The Communication Studio

Interactive Telecommunications

Graduate degree at NYU (1979-1981)

portrait of Professor Martin Elton

In 1979 Professor Martin Elton established a graduate program at NYU, focusing on the newly-emerging arena of "interactive telecommunications". Originally housed in three shabby rooms above the venerable Bleeker Street Cinema in Greenwich Village, the ITP (as it was known) was the first post-graduate program to focus on "the emerging Information Economy" and the impending deregulation of the communications industries.

The Value Proposition

Origins

portrait of George Stoney

The ITP grew out of the work of the Alternate Media Center, which had been co-founded by esteemed documentary filmmaker George Stoney ("the father of public access television") with the assistence of Red Burns at the start of the 1970s initially focused on the public access side of cable television. After a few years, the AMC moved into the field of two-way cable television.

At the end of 1976, Martin Elton joined the School of the Arts, bringing with him his experience in the evolution of the "new media" towards digital interactivity.
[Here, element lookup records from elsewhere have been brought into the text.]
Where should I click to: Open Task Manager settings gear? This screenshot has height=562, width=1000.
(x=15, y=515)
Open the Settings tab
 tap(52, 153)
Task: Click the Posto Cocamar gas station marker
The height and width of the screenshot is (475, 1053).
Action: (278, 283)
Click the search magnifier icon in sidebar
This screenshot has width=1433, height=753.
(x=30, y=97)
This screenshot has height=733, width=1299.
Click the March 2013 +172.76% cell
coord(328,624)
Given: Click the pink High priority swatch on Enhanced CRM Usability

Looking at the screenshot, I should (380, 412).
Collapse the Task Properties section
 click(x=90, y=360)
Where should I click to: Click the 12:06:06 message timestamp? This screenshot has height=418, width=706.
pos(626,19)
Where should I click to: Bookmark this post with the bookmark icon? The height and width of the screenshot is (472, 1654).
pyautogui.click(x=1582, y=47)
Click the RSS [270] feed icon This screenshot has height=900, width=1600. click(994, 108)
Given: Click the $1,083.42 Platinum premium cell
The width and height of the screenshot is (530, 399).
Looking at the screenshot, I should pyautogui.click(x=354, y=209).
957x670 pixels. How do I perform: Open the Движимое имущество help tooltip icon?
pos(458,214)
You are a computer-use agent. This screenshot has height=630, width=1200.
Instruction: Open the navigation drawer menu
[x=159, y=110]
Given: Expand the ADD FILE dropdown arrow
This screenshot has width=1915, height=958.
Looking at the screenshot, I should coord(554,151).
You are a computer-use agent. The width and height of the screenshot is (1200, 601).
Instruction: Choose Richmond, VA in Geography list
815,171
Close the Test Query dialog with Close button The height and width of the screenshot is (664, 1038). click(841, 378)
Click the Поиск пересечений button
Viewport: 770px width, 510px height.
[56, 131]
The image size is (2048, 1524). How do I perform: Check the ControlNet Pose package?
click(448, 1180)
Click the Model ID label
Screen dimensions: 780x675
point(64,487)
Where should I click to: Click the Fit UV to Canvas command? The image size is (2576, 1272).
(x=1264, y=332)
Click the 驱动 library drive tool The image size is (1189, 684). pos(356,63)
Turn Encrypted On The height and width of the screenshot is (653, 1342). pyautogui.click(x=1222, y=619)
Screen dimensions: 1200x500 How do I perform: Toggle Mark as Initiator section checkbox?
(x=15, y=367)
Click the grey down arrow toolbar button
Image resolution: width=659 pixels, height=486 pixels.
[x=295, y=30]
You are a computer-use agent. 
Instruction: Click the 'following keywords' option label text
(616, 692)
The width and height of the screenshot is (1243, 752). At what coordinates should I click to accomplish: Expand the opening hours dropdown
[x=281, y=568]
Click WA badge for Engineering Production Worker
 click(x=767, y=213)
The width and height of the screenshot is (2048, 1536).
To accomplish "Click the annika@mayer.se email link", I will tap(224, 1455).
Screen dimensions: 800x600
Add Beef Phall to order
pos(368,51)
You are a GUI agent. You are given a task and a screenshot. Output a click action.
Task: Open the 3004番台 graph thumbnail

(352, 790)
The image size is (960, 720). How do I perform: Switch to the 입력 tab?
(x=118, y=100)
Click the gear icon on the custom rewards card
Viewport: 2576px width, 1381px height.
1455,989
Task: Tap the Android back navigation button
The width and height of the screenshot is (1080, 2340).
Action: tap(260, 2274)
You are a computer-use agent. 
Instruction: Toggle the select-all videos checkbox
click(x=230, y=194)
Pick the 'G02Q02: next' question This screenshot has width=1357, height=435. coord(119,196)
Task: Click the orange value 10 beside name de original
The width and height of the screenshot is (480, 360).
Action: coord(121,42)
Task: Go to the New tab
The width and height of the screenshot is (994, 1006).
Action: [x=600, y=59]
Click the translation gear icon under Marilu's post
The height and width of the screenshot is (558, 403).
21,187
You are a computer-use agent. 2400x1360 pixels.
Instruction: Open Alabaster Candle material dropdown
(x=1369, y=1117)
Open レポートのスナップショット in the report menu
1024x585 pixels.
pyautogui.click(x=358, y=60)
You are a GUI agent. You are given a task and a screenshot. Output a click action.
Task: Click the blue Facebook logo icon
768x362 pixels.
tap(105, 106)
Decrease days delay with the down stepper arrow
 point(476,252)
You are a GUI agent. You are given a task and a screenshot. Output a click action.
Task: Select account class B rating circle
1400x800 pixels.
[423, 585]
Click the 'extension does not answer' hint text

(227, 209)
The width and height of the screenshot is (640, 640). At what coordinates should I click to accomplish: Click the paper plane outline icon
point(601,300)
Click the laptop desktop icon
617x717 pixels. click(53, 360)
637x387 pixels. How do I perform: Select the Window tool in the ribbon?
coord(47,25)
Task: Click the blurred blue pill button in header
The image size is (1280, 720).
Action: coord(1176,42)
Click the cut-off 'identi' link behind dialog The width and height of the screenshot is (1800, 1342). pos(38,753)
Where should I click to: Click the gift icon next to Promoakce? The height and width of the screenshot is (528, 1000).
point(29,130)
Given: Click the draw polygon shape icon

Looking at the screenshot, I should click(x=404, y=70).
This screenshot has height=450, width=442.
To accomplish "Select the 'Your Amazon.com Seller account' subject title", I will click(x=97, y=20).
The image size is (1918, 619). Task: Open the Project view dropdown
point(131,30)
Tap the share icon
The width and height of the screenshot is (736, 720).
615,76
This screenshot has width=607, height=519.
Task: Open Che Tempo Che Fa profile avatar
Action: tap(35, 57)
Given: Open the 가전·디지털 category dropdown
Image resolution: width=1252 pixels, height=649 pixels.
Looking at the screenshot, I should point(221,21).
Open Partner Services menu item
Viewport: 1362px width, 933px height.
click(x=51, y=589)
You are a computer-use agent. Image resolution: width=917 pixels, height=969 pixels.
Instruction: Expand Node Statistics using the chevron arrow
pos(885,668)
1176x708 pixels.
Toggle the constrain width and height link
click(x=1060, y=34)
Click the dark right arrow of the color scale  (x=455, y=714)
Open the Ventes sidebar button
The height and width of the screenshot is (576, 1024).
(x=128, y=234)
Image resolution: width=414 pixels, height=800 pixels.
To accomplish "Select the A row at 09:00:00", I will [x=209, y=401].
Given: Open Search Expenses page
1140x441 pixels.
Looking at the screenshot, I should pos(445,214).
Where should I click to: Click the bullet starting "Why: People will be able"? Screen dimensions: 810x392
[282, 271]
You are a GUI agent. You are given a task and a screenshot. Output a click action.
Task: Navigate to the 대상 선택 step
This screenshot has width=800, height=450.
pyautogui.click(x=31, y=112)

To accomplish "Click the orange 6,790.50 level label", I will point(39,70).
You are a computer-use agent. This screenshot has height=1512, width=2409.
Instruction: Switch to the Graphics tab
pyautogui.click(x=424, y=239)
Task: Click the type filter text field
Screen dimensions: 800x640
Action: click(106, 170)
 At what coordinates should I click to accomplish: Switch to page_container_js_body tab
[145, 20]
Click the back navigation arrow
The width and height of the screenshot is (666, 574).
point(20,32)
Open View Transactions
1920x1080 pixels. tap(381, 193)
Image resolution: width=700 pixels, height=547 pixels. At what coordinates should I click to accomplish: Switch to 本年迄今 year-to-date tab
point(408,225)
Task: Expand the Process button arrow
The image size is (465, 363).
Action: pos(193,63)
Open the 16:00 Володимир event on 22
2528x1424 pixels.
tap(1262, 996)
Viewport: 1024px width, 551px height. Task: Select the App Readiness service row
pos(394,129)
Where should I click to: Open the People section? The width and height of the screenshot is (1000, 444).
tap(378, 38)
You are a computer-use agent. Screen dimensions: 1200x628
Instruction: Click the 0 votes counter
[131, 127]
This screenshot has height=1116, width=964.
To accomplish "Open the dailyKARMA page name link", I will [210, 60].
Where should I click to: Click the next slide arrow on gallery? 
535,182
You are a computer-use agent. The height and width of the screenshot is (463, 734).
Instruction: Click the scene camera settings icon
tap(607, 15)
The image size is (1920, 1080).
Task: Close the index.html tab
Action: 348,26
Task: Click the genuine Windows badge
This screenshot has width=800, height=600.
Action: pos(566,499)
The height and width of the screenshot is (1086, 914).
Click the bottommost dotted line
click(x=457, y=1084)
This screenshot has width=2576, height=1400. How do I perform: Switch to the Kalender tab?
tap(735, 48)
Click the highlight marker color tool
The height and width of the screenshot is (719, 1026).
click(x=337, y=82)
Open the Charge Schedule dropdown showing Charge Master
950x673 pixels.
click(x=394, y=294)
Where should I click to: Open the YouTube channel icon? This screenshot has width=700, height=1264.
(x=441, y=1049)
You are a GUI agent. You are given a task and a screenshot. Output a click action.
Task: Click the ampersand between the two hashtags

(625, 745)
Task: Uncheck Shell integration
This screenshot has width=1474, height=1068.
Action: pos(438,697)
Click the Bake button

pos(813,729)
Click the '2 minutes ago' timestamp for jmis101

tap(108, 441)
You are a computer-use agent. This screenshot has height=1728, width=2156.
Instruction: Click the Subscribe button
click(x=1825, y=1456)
He split his time, developing the academic infrastructure which became the Interactive Telecommunications Program while also leading the Alternate Media Center into revenue-generating research on a range of emerging telecommunications services and applications.

The Alternate Media Center played a pivotal role in the start-up of ITP -- primarily by making it possible to support first Martin Elton, then John Carey, and subsequently Martin Nisenholtz on research grants until there was a sufficient budget to create the ITP itself.

Guides

Book Cover:  When Media Are New

Professor Martin Elton and Professor John Carey
published this insightful analysis of the early daze
of The New Media in 2010.

Check it out.

These were some of the folks who made it all worthwhile:

Martin Elton (who had led user research on new media commissioned by the British government) founded the Masters program and established academic credibility by attracting topnotch researchers, academics, practitioners, and businesspeople who could provide a fully-featured view of the fast-changing new media environment.

John Carey brought insights and experience on media management

Gary Schober provided much-needed technical expertise

Ed Goldstein of AT&T addressed telecommunications policy

Ken Phillips of CitiCorp provided a grounding in operations

Cal Pava of the Wharton School provided insight on organizational systems

Brian Winston examined the confluence of media and ethics

Brian Champness offered sound insights into human dynamics

We Wire the World

We wire the world, we wire the nation,
We’re the ones who made your life worth living.
The time has finally come, we’ve got to take a stand,
If we’re to have a brighter day, you’ll have to pay.

Send us your checks so we’ll know that someone cares
And together we can crush the OCCs
Our ads have shown you, the choice is up to you
It’s true the more you have to pay, the less we do

Pioneers

Most of us early ITP students had something of a pioneering profile. It was a dynamic mix: A delightfully disproportionate number of us came from the Bay Area and "the new media".

A significant number (about half) of the early students were already employed in corporate or service or the telecommunications industry and were looking to enhance their careers by getting in on "the cutting edge" of this newfangled technology.

Nobody knew what it was going to become, so we got to explore it all: form, function, gadgetry, behavior, social and organizational change, global implications ....

In a lighter moment, "Rapmaster Markie" Mark Siegeltuch leads a flock of ITP wannabes his stirring 1983 musical homage to the struggling online industry: "We Wire the World" (words: Mark Siegeltuch - Sung to the tune of “We are the World”)

From left: New media wannabes David "Stang" Fenicell, John Vaughan, Terry Murphy, Anne McKay.   

Note: In foreground, audience member holds her head in stunned disbelief.

The Value Proposition

When asked what I wanted/expected from a graduate program in a field-which-didn’t-exist-just-yet, I responded:

  • Credibility in the arena and the field (the title, label, and degree itself)
  • Fluency the ability to grasp & ‘talk the talk’ of the new technology
  • Connections in the business (they were rare at the time)

I got what I paid for.

Legacy

You can view a collection of my ITP course papers (1979-1981), demonstrating an often-naive view of The Interactive Future from the perspective of that era:

Communications & Community Service

The Frame Game

Language Barriers

I find it remarkable - but somehow reassuring – that many of these ideas still resonate today.

 

Never let your schooling interfere with your education.

Mark Twain
John Vaughan in 1984

I came into the program experienced in video, with a nominal career in the then-marginal cable TV industry, which was still primarily local and niche programming at that point (MTV hadn't even been invented yet!).

I also had some talent as an animator - and a previous graduate degree in Educational Media gave me some credibility as a "serious" information packager. I was fortunate to be at the right place at the right time

As one of the first 3 graduates of NYU's Interactive Telecommunications Program in the spring of 1981, I was uniquely positioned to participate in what was soon to be known as "the Web".